Your task
Print the data below verbatim, minus images.

Stored items:
########################################
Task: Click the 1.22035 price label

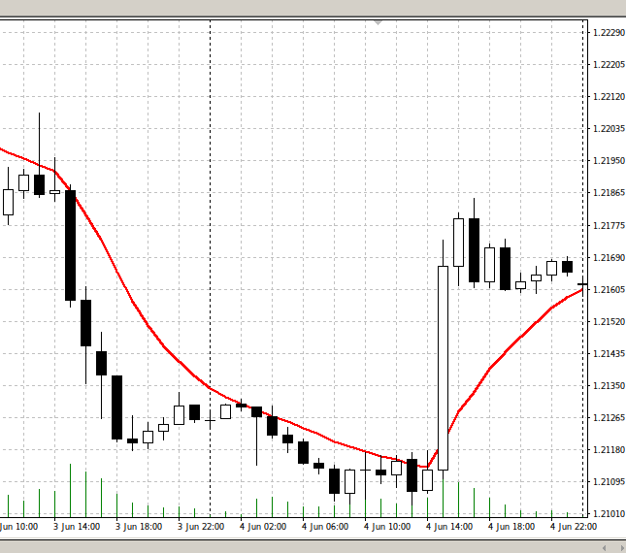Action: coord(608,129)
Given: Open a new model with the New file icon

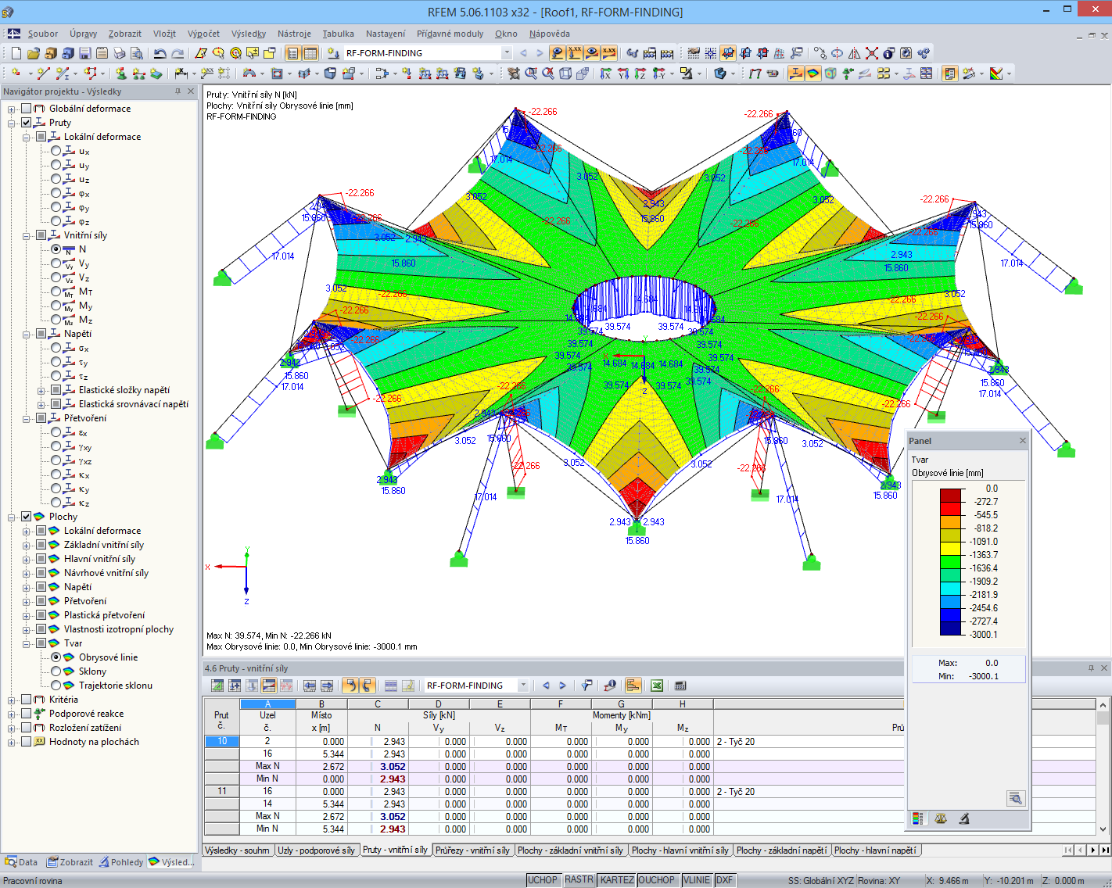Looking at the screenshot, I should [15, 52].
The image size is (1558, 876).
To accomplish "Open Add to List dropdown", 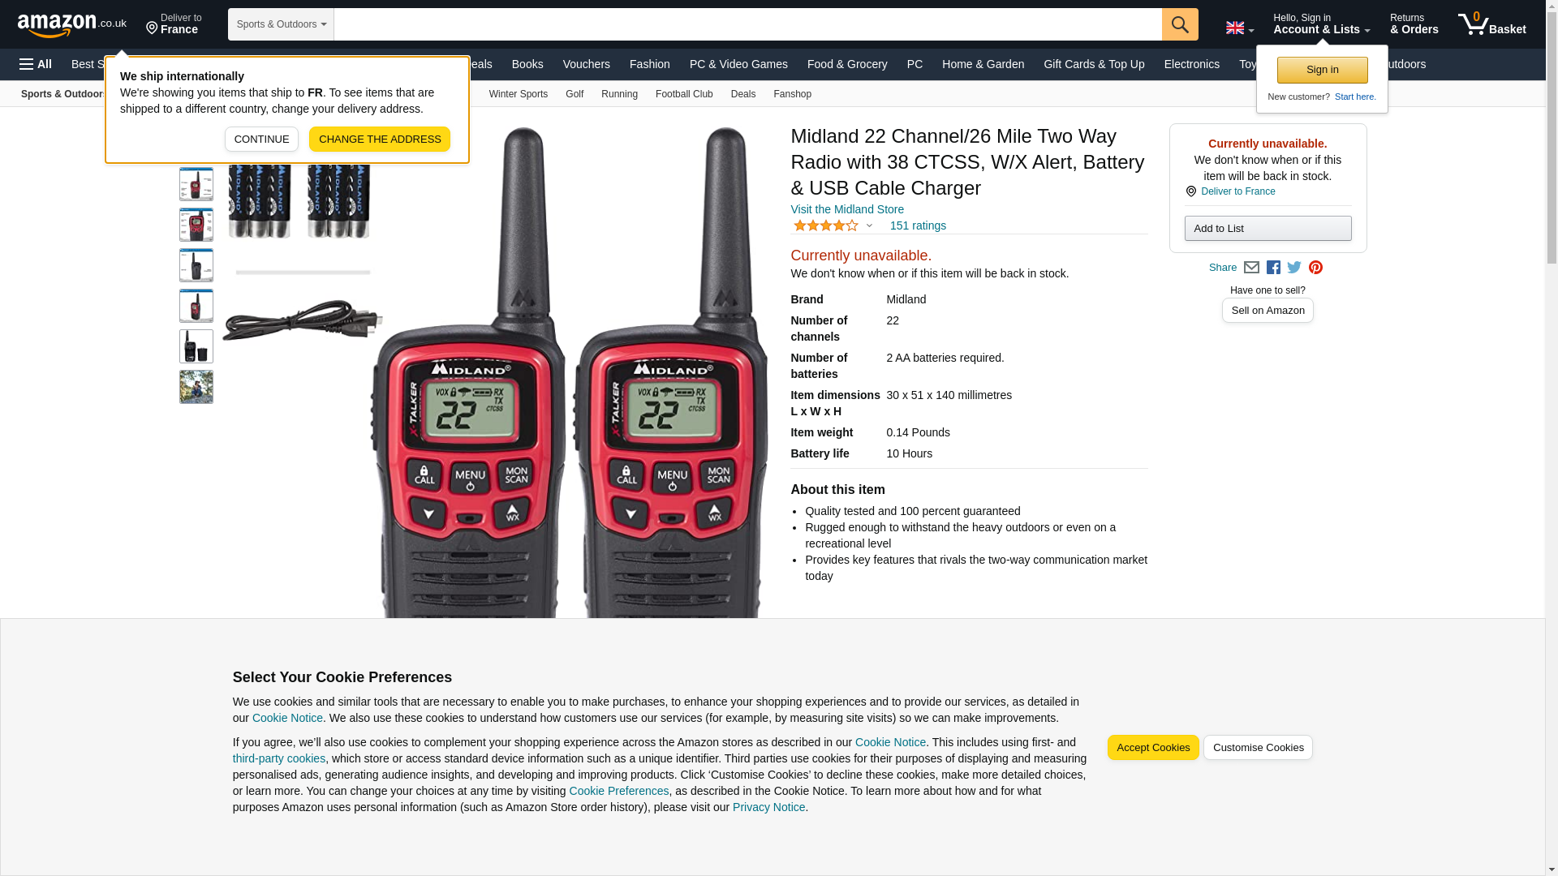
########################################
Solution
Task: Click the 1.22035 price label

Action: coord(608,129)
Given: Open a new model with the New file icon

Looking at the screenshot, I should [15, 52].
The image size is (1558, 876).
To accomplish "Open Add to List dropdown", 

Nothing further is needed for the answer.